If nothing else, each artist’s unique interpretation of the work makes viewing the remastered piece and accompanying videos a worthwhile activity on this midweek, midday Wednesday (Bompas & Parr’s redesign of Da Vinci’s The Last Supper is a good place to begin, it will surely amaze you).
Ok, on to my next obsession. Have you heard of Ursus Wehrli? No? It’s okay. I had not either before viewing his TED Talk. Since then, however, I am either always a) re-watching his talk or b) mentally rearranging and reorganizing the components and forms of any given painting into tidy stacks. My new guilty pleasure is the TED Talk “Ursus Wehrli tidies up art” given by Wehrli, a Swiss comedian, cabaret artist and
…the author of Tidying Up Art, a visionary manifesto that yearns toward a more rational, more organized and cleaner form of modern art. In deconstructing the work of Paul Klee, Jasper Johns and other masters into its component parts, organized by color and size, Wehrli posits a more perfect art world
Take your Wednesday lunch break with Wehrli as he taps into your confusions and Type A tendencies when it comes to viewing and understanding contemporary art. The talk will surely elicit laughter; proceed with caution when at work.

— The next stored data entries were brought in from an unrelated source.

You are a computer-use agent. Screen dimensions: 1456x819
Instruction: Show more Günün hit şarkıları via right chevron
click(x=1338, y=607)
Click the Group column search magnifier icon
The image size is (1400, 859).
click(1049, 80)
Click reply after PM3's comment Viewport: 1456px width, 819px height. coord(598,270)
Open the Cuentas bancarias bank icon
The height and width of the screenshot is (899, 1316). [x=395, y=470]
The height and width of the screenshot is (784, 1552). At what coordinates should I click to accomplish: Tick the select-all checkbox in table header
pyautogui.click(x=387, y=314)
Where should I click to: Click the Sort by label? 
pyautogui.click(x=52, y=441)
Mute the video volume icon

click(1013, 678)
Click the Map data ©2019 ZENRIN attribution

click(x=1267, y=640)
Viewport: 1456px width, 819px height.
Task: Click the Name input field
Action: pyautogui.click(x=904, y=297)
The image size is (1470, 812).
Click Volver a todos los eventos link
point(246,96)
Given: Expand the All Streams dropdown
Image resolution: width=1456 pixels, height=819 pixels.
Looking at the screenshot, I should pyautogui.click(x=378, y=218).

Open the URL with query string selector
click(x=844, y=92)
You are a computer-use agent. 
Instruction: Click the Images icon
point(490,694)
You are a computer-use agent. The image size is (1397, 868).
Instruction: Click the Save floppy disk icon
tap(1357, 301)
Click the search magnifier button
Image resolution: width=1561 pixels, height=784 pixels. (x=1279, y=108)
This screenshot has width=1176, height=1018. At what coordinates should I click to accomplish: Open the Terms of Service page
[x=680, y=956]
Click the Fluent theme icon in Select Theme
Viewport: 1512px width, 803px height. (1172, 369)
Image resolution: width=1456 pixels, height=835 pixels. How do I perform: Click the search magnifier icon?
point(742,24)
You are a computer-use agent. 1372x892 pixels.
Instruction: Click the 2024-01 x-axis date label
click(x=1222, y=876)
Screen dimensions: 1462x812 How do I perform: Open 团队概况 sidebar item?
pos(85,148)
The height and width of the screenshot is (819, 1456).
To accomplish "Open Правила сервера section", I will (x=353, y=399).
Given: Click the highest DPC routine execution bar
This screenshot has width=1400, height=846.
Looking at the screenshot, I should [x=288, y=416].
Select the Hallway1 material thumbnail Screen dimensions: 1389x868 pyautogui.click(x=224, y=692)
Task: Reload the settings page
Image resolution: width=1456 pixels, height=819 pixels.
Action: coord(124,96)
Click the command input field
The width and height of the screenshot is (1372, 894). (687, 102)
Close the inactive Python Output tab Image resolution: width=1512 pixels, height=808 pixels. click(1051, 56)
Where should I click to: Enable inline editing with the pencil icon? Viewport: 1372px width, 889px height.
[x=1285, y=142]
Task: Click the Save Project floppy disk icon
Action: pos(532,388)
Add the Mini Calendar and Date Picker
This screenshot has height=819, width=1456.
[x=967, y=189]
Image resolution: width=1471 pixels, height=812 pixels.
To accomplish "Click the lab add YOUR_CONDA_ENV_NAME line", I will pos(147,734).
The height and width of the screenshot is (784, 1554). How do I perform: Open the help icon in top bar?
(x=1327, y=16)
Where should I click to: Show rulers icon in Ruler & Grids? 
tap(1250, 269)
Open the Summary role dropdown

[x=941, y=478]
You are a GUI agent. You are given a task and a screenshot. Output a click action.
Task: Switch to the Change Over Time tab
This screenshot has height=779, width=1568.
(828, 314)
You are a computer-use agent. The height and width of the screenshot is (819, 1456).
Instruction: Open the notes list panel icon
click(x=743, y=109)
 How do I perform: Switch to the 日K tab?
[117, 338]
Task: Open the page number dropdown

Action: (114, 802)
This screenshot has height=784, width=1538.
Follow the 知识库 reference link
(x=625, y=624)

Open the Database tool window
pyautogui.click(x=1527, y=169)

And again, my apologies for any drastic drop in productivity at work or school as a result of time spent transfixed by the digitally remastered masterpieces or watching, and re-watching, Wehrli’s convincing contemporary art cleaning spree.
Do You Know the Way to San Jose?
This week saw the arrival of the second biennial 01SJ - North America’s newest and largest festival of digital arts, and a great deal more. From a hip hop, multi-media meditation on Antarctica to robot art, from conversations with artificial intelligence to operatic performances of Google headlines about the environment, from avant-garde cinema to new musical forms - well over 100 artworks, performances, screenings, talks, and workshops will be featured at 01SJ. Festival organizers expect it to be a perspective-altering experience that entertains, enlightens, educates and involves attendees in a new understanding of our changing world.
The 2nd Biennial 01SJ Global Festival of Art on the Edge consists of over 100 events, exhibitions, concerts, performances, lectures and workshops at many venues across the urban landscape of downtown San Jose.
According to Artistic Director Steven Dietz, “This has the potential to be the South by Southwest of digital media in the United States.”
01SJ aspires to become the North American answer to the Ars Electronica Festival – the annual celebration of digital art in Linz, Austria first staged in 1979. “Linz is now a cultural center for the country,” said 01SJ founder and board chairwoman Andy Cunningham, “We hope to do that with San Jose.